San Francisco's Tenderloin is a dense working-class neighborhood whose residents -- including the city's largest concentration of families -- mostly don't own cars. Yet its grid of fast one-way streets is among the city's meanest, resulting in a high rate of traffic deaths and injuries.

"I don't even know how many people I've met that have been hit by a vehicle," said Baljeet Heyer, the community organizer at the Central City SRO Collaborative. "My friends that are on bikes, and people that we work with, have been severely injured."

As part of the city's Vision Zero program to end all traffic deaths by 2024, the San Francisco Municipal Transportation Agency has approved a traffic-calming plan on one busy and challenging street: Golden Gate Avenue.
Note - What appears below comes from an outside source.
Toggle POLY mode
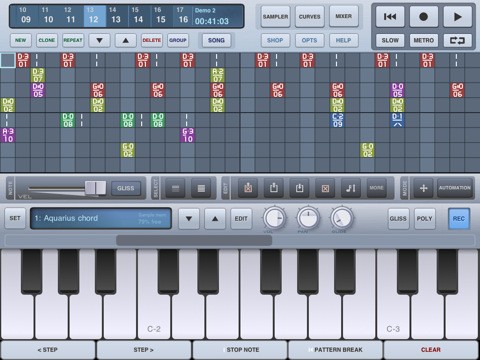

It was born out of a neighborhood transportation plan envisioned in 2007.

In the next few months, the agency will begin installing safety improvements, including what will become the Tenderloin's first east-west bike lane, on Golden Gate between Polk and Market streets. The five-block bike lane, which will feature a 3-foot buffer between cars and bikes, was approved Tuesday by the SFMTA board of directors.

Once a lively commercial district, Golden Gate Avenue is home to a number of social service organizations, schools and senior centers. Homelessness, crime and drug use are still a reality on the sidewalks.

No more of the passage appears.